11.4.21

OPINIÃO: Crise habitacional em Almada: apagar fogo com gasolina

 

Amanhã começa o julgamento no Tribunal de Monsanto com a presidente Inês de Medeiros no papel de acusadora. No banco dos réus sentam-se famílias pobres que ocuparam duas dezenas de casas municipais em Almada, um dos municípios do país que mais combina carências habitacionais com ausência de respostas públicas.
“Será que as conhece?” Assim começa a Carta Aberta à Presidente da Câmara Municipal de Almada promovida pelo MuDHa - Movimento de Mulheres pelo Direito à Habitação.
“Elas” são Eulália, 72 anos, com uma reforma de 257 euros e que estava a dormir num carro; Emília, 52 anos, que trabalha nas limpezas mas o que ganha não é suficiente para pagar a renda de uma casa onde vive com as filhas e a mãe acamada; e Vanessa, 30 anos, mãe de três filhos com 10 anos, 4 anos e sete meses.
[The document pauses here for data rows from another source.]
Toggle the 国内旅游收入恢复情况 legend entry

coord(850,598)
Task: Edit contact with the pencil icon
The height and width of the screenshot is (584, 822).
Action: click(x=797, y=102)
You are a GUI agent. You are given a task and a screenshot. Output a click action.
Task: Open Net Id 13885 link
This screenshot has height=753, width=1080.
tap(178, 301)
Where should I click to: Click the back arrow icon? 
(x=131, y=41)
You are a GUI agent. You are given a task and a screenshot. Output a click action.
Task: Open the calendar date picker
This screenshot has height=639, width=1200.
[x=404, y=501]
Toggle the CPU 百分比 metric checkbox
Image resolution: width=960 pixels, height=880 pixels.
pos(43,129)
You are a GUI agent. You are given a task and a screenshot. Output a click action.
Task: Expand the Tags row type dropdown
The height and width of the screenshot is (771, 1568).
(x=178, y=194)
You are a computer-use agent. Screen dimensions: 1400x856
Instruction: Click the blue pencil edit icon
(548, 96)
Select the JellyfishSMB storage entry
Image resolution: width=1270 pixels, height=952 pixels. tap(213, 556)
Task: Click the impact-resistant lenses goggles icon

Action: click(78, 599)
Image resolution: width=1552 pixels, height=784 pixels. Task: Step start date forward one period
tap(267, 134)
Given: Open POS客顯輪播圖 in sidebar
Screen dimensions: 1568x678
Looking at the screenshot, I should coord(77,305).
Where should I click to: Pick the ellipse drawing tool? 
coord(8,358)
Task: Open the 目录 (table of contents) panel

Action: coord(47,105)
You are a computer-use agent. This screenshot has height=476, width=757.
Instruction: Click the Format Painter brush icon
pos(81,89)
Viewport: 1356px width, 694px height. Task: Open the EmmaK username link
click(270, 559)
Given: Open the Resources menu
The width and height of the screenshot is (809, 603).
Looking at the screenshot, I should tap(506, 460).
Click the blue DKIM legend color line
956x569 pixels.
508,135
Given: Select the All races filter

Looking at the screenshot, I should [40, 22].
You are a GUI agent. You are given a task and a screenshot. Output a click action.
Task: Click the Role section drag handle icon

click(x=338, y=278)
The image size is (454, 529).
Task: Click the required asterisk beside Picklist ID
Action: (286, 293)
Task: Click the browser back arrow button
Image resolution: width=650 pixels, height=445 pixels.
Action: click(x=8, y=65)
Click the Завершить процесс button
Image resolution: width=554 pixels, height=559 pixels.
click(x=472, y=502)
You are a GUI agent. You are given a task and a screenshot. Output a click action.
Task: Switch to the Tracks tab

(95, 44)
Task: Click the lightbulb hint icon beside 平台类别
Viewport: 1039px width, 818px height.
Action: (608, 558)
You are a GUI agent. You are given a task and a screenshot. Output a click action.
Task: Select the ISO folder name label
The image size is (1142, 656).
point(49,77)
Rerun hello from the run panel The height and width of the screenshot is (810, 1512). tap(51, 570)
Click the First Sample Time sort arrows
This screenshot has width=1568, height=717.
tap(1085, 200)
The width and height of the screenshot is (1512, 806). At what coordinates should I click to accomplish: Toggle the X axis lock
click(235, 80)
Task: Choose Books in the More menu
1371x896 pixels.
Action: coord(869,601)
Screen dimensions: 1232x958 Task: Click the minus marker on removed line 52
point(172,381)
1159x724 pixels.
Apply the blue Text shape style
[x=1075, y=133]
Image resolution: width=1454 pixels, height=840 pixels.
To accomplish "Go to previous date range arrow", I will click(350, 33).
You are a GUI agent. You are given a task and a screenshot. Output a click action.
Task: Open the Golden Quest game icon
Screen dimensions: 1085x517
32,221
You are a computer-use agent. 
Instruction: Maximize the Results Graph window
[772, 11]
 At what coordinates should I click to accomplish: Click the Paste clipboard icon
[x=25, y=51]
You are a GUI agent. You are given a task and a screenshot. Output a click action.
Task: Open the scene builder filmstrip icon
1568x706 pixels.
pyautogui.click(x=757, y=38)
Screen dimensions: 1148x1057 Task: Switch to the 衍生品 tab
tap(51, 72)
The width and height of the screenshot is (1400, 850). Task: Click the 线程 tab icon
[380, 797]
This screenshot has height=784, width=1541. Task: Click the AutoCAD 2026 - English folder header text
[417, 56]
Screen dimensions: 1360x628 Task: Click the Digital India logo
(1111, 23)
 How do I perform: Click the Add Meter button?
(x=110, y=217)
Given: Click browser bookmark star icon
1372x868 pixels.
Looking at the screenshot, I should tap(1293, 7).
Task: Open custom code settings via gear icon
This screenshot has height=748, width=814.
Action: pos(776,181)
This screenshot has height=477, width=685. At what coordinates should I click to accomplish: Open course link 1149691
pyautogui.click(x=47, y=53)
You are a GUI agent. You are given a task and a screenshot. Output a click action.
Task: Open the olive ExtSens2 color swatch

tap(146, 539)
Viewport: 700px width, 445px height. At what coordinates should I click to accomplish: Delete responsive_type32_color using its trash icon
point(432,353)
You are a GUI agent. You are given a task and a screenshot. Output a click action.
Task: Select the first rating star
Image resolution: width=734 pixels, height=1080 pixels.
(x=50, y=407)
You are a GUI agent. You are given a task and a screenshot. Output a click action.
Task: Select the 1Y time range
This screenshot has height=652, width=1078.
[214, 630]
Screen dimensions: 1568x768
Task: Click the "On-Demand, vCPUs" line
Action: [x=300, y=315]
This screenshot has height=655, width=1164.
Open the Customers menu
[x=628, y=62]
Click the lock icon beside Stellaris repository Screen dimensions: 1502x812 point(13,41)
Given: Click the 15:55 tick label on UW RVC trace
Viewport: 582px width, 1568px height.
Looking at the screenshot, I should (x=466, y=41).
A reportagem diz que “Eulália, Emília e Vanessa não tinham como pagar uma renda no mercado de arrendamento tradicional e ocuparam casas fechadas em prédios da Câmara de Almada. O Município avançou com queixa-crime por arrombamento e ocupação abusiva”.
Assim começa a história que vai amanhã a julgamento no Tribunal de Monsanto com a Presidente Inês de Medeiros no papel de acusadora. No banco dos réus sentam-se famílias pobres que ocuparam duas dezenas de casas municipais em Almada, um dos municípios do país que mais combina carências habitacionais com ausência de respostas públicas. Aqui chegados, e antes de continuar, não se pode ignorar que este caminho foi uma escolha. Os processos de despejo não correm em tribunais criminais, a violência psicológica e social de uma queixa crime teria como alternativa ações civis com que a Câmara pudesse tentar chegar a acordo e recuperar as casas sem recorrer à chantagem contra quem nada tem.
Às famílias restou recorrer a um advogado e a esperança num Direito que não seja feito por máquinas nem aplicado por algoritmo. A ordem jurídica preserva uma hierarquia de valores, procura garantir direitos individuais e coletivos e proteger da ilicitude ou da culpa quem age por essa necessidade. Nesse sentido é menos selvática do que uma Câmara Municipal que age com a lógica e a violência de um proprietário privado.
Mas o município não é um proprietário privado. E portanto não se trata apenas de perguntar em que circunstâncias é que o património cede ao drama humano. A censurabilidade do ato de ocupar uma casa municipal vazia para procurar abrigo deve ou não ceder perante a culpa de uma entidade pública que falhou a missão constitucional e o dever jurídico de proteger o direito à habitação daquelas pessoas?
Pior, ficará a Câmara desobrigada desse dever se as pessoas forem condenadas e, além da multa, forem para a rua em plena pandemia? O que fará então a autarquia? Negar-lhes humanidade por serem “criminosas” ou acolhê-las, como é sua obrigação, hipocritamente ignorando que foi a própria que as despejou? Que bem - individual ou comum - é que este julgamento pretende preservar ou poderá alcançar? Qual é a boa saída, a saída justa?
A armadilha foi autoinfligida e o isco foi o preconceito de quem governa e que corrompeu a hierarquia de valores que devia presidir à gestão da coisa pública. É escusada a tentativa de resolver problemas sociais pela força da polícia e dos tribunais, uma política já patenteada pela extrema direita na insinuação de que há pobres bons e pobres maus.
Não vale a pena desviar o debate para outros assuntos, mais ou menos legítimos, quando o problema é a insensibilidade social de quem avançou para esta queixa-crime e decidiu acrescentar sofrimento e exclusão a tantas vidas difíceis. É inútil tentar apagar fogo com gasolina.
Eu conheço-as, a Eulália, a Emília e a Vanessa. As histórias da sua pobreza não serão iguais às de todos os outros mas não há bem no mundo que comece por essa distinção. Mais fácil é distinguir entre bons presidentes de Câmara e maus presidentes de Câmara.